::: DATA ROWS :::

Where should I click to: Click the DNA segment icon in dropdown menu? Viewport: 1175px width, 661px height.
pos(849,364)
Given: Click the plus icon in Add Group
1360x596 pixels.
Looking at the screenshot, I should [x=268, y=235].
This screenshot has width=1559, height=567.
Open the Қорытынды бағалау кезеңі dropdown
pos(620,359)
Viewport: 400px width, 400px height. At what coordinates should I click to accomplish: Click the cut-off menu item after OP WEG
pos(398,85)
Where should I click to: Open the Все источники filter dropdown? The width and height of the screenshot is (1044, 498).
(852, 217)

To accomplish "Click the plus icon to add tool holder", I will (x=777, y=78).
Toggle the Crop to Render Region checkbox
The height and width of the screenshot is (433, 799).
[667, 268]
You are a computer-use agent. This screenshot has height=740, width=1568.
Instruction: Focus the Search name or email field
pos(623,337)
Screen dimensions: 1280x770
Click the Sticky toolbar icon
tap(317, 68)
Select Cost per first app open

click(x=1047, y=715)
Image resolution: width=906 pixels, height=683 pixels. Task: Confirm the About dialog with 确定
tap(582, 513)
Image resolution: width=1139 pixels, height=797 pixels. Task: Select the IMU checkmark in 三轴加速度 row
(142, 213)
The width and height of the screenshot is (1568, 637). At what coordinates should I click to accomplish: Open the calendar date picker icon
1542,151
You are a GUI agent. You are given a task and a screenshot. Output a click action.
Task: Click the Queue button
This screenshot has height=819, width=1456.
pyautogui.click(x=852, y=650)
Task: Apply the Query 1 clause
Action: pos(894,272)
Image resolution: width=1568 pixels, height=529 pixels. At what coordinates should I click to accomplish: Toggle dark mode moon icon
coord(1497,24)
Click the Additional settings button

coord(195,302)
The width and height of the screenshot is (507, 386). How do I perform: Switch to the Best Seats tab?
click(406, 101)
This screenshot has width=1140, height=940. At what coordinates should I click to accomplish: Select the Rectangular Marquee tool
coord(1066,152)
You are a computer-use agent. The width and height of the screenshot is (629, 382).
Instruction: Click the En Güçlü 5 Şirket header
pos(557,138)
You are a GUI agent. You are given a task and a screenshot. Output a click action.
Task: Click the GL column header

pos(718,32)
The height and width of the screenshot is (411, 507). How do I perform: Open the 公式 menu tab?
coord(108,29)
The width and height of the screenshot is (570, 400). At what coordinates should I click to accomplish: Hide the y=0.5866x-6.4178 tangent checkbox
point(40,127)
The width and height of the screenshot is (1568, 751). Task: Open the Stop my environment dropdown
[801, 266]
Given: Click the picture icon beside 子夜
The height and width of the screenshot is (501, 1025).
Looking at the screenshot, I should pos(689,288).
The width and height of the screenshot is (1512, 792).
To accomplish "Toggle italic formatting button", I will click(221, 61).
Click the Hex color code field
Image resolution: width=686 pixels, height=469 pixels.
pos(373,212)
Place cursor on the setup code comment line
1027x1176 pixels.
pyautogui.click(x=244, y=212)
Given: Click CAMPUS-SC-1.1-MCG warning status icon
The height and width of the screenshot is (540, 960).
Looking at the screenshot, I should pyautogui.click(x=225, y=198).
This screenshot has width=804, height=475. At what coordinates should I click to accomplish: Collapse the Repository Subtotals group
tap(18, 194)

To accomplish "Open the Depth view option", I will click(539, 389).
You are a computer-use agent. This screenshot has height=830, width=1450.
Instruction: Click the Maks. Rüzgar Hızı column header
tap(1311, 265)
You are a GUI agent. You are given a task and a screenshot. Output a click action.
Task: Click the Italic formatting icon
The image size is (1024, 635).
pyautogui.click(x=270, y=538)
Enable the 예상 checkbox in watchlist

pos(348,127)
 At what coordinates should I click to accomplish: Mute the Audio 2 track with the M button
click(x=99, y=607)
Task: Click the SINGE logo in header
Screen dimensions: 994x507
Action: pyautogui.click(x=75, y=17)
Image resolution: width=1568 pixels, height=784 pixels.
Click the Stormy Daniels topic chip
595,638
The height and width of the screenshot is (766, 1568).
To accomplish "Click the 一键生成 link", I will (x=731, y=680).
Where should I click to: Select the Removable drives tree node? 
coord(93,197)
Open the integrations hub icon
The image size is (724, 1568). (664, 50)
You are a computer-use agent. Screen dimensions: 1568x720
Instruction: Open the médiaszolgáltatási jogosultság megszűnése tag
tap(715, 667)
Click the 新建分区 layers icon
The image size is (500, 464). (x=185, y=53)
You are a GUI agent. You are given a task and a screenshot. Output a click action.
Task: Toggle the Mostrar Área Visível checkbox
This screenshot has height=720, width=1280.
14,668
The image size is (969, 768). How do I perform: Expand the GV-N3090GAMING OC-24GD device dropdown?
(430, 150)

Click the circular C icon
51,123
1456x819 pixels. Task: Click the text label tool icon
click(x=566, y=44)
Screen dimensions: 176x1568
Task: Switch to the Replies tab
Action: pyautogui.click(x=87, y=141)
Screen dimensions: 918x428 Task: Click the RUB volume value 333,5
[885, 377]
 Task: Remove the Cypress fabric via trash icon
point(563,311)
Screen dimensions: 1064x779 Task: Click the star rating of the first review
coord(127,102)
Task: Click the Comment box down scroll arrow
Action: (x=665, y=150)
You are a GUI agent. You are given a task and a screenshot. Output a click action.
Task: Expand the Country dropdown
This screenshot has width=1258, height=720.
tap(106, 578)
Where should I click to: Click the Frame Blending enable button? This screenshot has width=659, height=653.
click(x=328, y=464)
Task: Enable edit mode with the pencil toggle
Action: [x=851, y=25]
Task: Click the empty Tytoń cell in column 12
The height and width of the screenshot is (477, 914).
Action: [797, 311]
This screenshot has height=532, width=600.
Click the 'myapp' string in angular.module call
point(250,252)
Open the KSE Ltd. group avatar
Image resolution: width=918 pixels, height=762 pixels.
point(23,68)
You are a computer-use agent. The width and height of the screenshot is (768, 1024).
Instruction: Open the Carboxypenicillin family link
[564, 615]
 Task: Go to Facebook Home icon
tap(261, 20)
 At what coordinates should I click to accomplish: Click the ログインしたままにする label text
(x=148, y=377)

:::

▸ **YOUR INSTRUCTIONS**
Rewrite the data from the line containing "ログインしたままにする label text" through the end of the data, keeping the request lines unchanged. In the answers, multiply each coordinate by 2.15 and round to the nearest whole number, with halves rounding up.

▸ **SOLUTION BELOW**
 At what coordinates should I click to accomplish: Click the ログインしたままにする label text
(x=318, y=811)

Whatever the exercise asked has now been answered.